Together with a service delivery model revisioning process we began in 2007, our trainings have been an important vehicle for driving our trauma-informed care initiatives and practices, and for assessing how we work with clients in extreme crisis. The melding of understanding lower-brain development and Nonviolent Crisis Intervention® principles has changed the atmosphere on the residential treatment units at SAL, though the journey was not always easy.
The revisioning process involved stepping back and making difficult determinations about when staff chose to use physical restraints and what other options we have available to mitigate the risk of restraints being needed to deal with extremely serious behavioral intrusions. Through numerous trainings, youth counselors were guided through facts about how the brain operates and how trauma at an early age can affect the brain’s development.

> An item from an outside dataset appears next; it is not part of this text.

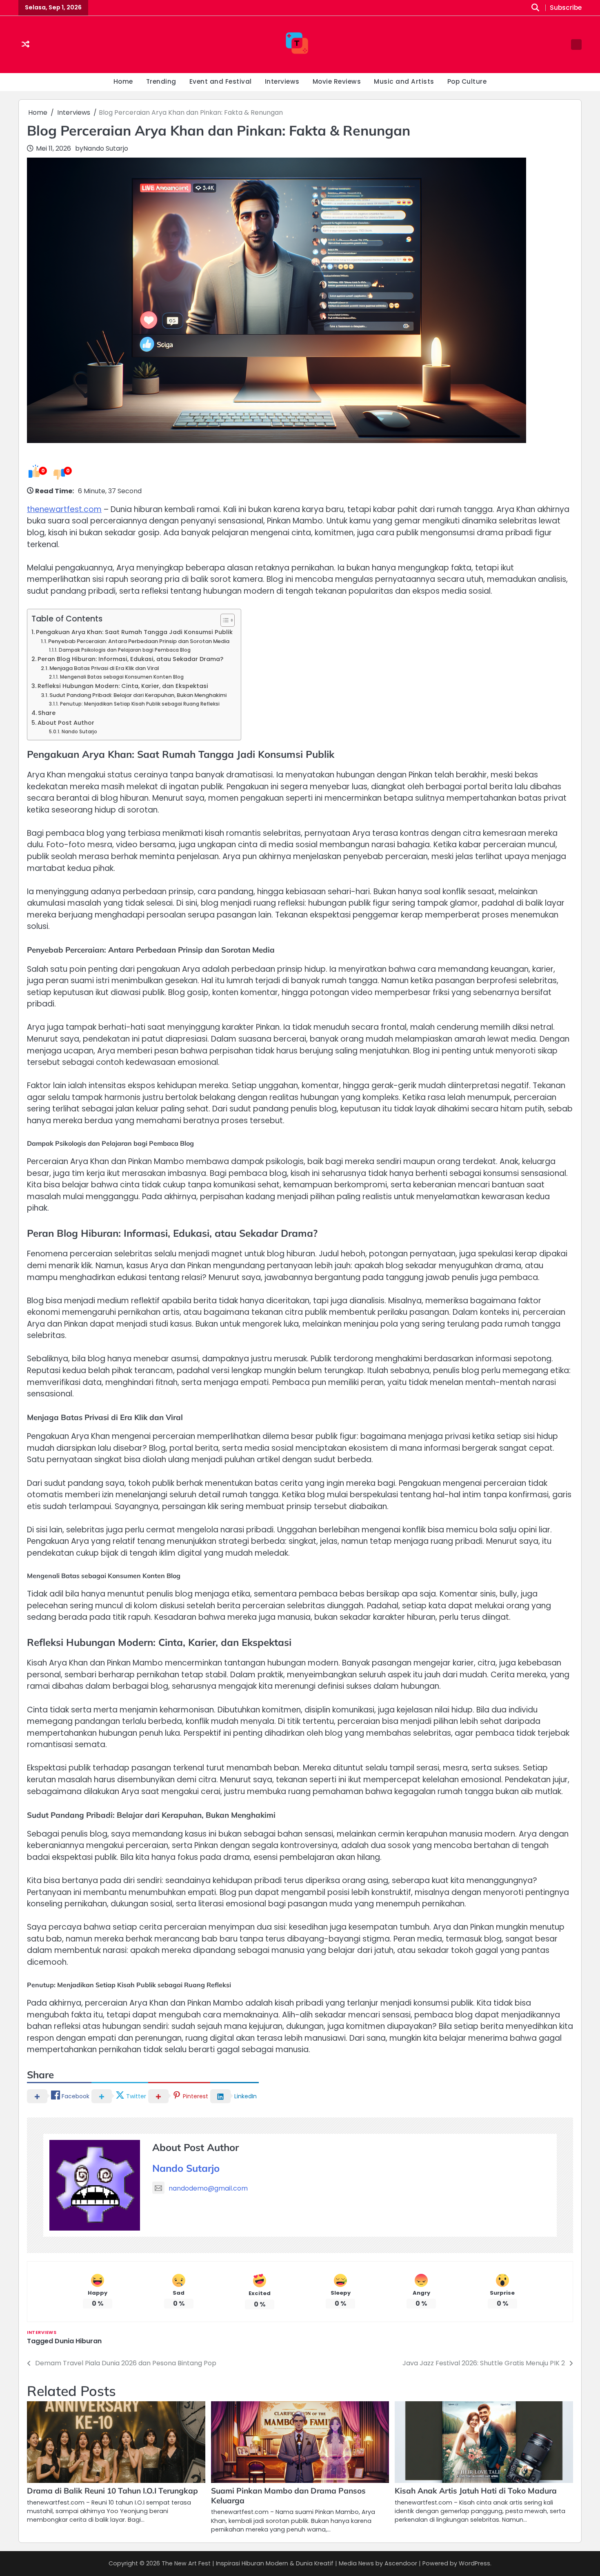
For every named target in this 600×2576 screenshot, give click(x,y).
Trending (161, 81)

This knowledge has played a key role in creating a perspective shift for our youth counselors. The shift from the thought pattern of “What’s wrong with you?” to the thought pattern of “What has happened to you?” has taken time, but we all now understand that, in addition to teaching and mentoring residents, our youth counselors must also help to heal the residents. Healing takes time, patience, and consistent application of the proper treatment, and understanding that treatment is a process that enables staff to shift their perspectives of resident behaviors.
The trauma-informed care initiative has also spurred a focus on rhythmic and repetitive activities. By participating in these types of activities, clients have the opportunity to engage in positive, alternative ways to act on their impulses—impulses that, in the past, tended to be more self-destructive and property-destructive in nature. Residents learn how to slow down their heartbeats and breathing, thus developing self-regulation skills with which to better cope with stressors. They also gain opportunities to master tasks, which can lead to higher self-esteem levels. The rhythmic and repetitive activities the residents participate in on a daily basis include basketball drills, riding bicycles, jumping rope, jumping on a trampoline, and much more. For some of the residents at SAL, these activities can be as beneficial as their medications.
A significant component of the positive outcomes we have achieved is our highly focused training process that integrates the umbrella of trauma-informed care principles.